— Start of SUPPLIED PASSAGE —

Wizard-like, he treated everyone with kindness and respect. That said, he was an unrelenting critic of conventional polling and pollsters ("even a broken clock is right twice a day"), and he regarded their results as hopelessly misguided at best.
At his funeral, his wife Louise described some of Arthur Gillman's qualifications as a renaissance man. A childhood polio survivor and diabetic, he went out of his way to play hockey in the hard streets of North Winnipeg where he grew up. He studied the Charles Atlas bodybuilding course and took up weightlifting.
He was a competitive chess player and a violinist who could have turned professional. As a teenager, he had a magic act and at 22 took to the stage as a hypnotist (a newspaper clipping from 1955 shows him wearing a bow tie and leaning rakishly into the camera).
He became a championship debater at the University of Manitoba, a chartered accountant, and an expert at the actuarial mysteries of insurance (he was among the designers of Manitoba's public auto insurance program and was deeply involved in Manitoba's guaranteed annual income experiment in the 1970s).
He developed a lifelong love of Israel, where his daughter, son-in-law, and four grandchildren now live.
And when his government work ended, he took up computer programming to write (using the esoteric language APL) the software he needed to bring his public opinion research tools to life.
His reading and search for knowledge was never-ending and catholic in breadth. For four decades he shared with friends his enthusiasms for John von Neumann, game theory, neurolinguistic programming, the Feldenkrais method, meditation, the odds of life after death, ways around Kenneth Arrow's impossibility theorem, Judaism, Jascha Heifetz and Itzhak Perlman, clearer writing, the business side of professional hockey, the nature of storytelling, the paranormal, charitable work (his services), and on and on.
When he didn't know the territory, he queried endlessly — say, about the mechanics of newspapers or the fraught relationships between editors and publishers. With help, he once surveyed more than 70 newspaper editors and publishers across North America, trying to set up an "information exchange" for people in the business.

— End of SUPPLIED PASSAGE —
— Start of RAW DATA —

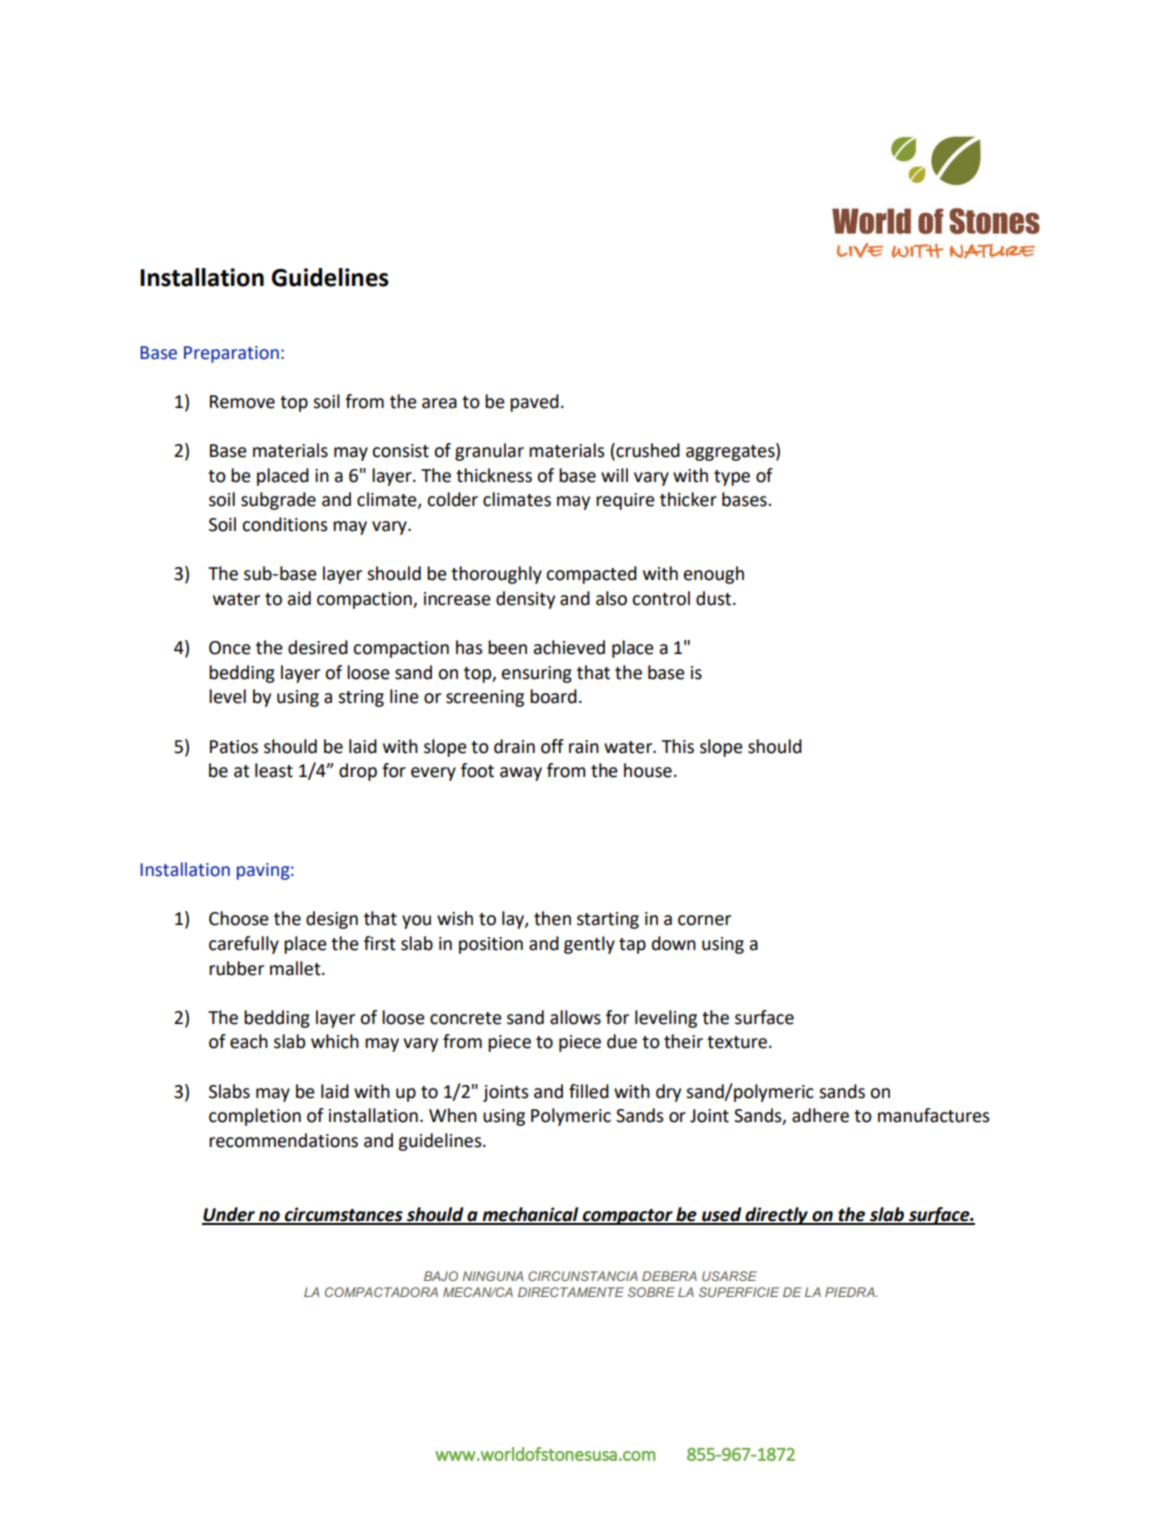 The width and height of the screenshot is (1176, 1522). I want to click on SOBRE, so click(651, 1292).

— End of RAW DATA —

» GIVEN TASK 1
In the profile of Arthur Gillman, why did he start computer programming after his government work ended? Answer in one to three sentences.
» GIVEN TASK 2
Pick up the profile of Arthur Gillman after its last sentence and keep it going.
You won't need the listing for this.

» FINAL ANSWER 1
He took up programming so he could write the software he needed to bring his public opinion research tools to life. He wrote it in the little-known language APL.

» FINAL ANSWER 2
Among other things, he found that one of the strongest indicators of job satisfaction among them was being sued. They knew they were doing something right if they were under attack.
Separately in the 1990s, he found repeatedly in newspaper town halls that readers wanted their daily paper to be a two-way street, where they could contribute more. Hello, social media.
His library of 40,000 books created navigational hazards in the family's basement and later in his attached garage/workshop. His daughter Susan remembers as a child watching him move among the stacks, never disturbing the delicate balance.
There were occasional missteps. In the mid-1980s, when a U.S. syndicate was persuaded to sell Winnipeg-style newspaper town halls to scores of its clients, there was a misunderstanding between Arthur and the marketers over what results could be ultimately be delivered.
It emerged late enough in the game that the syndicate felt humiliated, shortchanged, and angry. Arthur differed strenuously and tried hard to settle the matter, but was expensively defeated. He remained a study in calm, doing things his way.
As his polling business drew a North American client list of insurers and other businesses, it attracted politicians in the U.S.
His work among Democrats included findings that helped elect Bill Clinton in 1992. "It's the economy, stupid" was Clinton campaigner James Carville's famous admonition to strategists, along with "Change vs more of the same." To that was added "Don't forget health care."
Arthur showed the Democrats that the issue of health care benefitted Clinton uniquely.
In fact, every time then-president George H.W. Bush — who had introduced health-care legislation earlier in the year but allowed it to languish — mentioned health care at all, he was helping his opponent, reminding voters of Clinton's plan and his own shortcomings.
Over the years, there were numerous attempts to buy, enlarge or merge his one-man business. Sometimes they were initiated by him, as a way of keeping in touch with friends and colleagues. How about getting together on this opportunity? Isn't there a book in this? Come to Boulder, Colo., for the seminar being organized on my new methods. He was still proposing projects in his final year.
And sometimes, people had schemes to monetize him. A fellow in Washington, with Arthur's initial approval, started the P Street Institute to develop Gillman methods and give them greater currency. It foundered as Arthur gradually withdrew.
In Toronto, a management-advice huckster sank his teeth into Arthur's leg and had to be discouraged from misrepresenting his ability to deliver Gillman-style results.
Arthur remained dedicated to staying small, not getting rich, avoiding fame, even while seeming to seek those things. While the joint ventures inevitably stumbled, he worked hard at keeping his friendships even after differing with people, doing it his way.
"He was," said a long-time friend and occasional collaborator, "a smart man and a nice man at the same time. You don't see that a lot."
As his son Avery said at the funeral: "He did allow himself to become hard in one singular way, and that was in reserving his own right to make his own decisions."
That was the lesson he had learned from overcoming all the hurdles life had set up for him, including being fired in his early 40s with a young family.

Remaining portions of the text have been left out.